======== Text shown ========

My name is Geoff Dickson and I am a regular runner with Run Through. I was bitten by the running bug as a child, with thanks to my mum. She would go out running on a regular basis and at the weekend I would follow her on my bicycle or scooter. This continued up until the point I was a teenager and entered my first running event at the Lisburn 10k. With very little training, I completed the course and have never looked back. I have now completed numerous 10k, half marathon and marathon events, up to my proudest moment of completing the Chicago marathon in a sub 4-hour time.
Throughout my school years, I was badly bullied up to the point where I hated myself and engaged in self harming. In PE classes I would be “picked on” for various reasons, often being chosen last for a football team; but truth be told I was always more comfortable on the running track than a football pitch. I found an escape and a sense of belonging through running, that no other person or activity could bring me. Often during PE, instead of playing football, I would be found on the school’s cross-country track and thankfully I was able to get myself out of a very dark place. Without running, I might not be here today.

========

What the task requires:
Copy the running passage from "My name is Geoff" through "sub 4-hour time.", replacing "bicycle" with "bike".

======== Extracted information ========

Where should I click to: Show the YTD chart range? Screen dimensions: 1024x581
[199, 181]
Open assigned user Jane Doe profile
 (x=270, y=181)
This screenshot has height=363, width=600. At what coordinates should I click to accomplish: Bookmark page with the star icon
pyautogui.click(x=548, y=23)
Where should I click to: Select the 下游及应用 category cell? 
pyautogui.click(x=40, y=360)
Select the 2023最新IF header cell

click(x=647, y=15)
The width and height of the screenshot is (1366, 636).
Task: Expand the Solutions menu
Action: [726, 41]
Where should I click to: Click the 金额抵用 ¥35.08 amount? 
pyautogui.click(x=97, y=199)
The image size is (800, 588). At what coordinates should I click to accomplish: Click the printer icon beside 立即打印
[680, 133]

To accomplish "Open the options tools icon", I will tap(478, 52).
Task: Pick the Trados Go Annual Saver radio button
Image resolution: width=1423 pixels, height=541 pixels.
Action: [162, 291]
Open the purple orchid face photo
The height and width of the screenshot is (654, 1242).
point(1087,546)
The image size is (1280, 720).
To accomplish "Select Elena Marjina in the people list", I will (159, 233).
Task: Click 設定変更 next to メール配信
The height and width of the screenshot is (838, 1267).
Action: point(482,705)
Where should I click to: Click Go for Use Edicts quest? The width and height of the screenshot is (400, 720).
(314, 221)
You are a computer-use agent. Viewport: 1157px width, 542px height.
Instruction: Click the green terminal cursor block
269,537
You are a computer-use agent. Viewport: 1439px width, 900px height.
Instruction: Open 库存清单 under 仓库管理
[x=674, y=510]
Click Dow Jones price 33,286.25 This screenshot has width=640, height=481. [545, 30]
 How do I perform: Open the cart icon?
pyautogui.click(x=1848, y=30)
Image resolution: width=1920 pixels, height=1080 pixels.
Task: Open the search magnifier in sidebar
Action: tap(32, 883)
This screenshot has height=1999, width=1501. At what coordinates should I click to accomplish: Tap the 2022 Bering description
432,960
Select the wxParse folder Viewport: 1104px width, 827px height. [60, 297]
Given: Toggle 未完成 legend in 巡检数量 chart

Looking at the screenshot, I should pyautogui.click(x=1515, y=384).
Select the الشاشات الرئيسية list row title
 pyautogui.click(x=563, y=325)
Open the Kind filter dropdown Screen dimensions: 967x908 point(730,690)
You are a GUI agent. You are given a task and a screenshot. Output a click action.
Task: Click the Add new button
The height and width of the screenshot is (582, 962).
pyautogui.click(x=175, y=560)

========

Task response:
My name is Geoff Dickson and I am a regular runner with Run Through. I was bitten by the running bug as a child, with thanks to my mum. She would go out running on a regular basis and at the weekend I would follow her on my bike or scooter. This continued up until the point I was a teenager and entered my first running event at the Lisburn 10k. With very little training, I completed the course and have never looked back. I have now completed numerous 10k, half marathon and marathon events, up to my proudest moment of completing the Chicago marathon in a sub 4-hour time.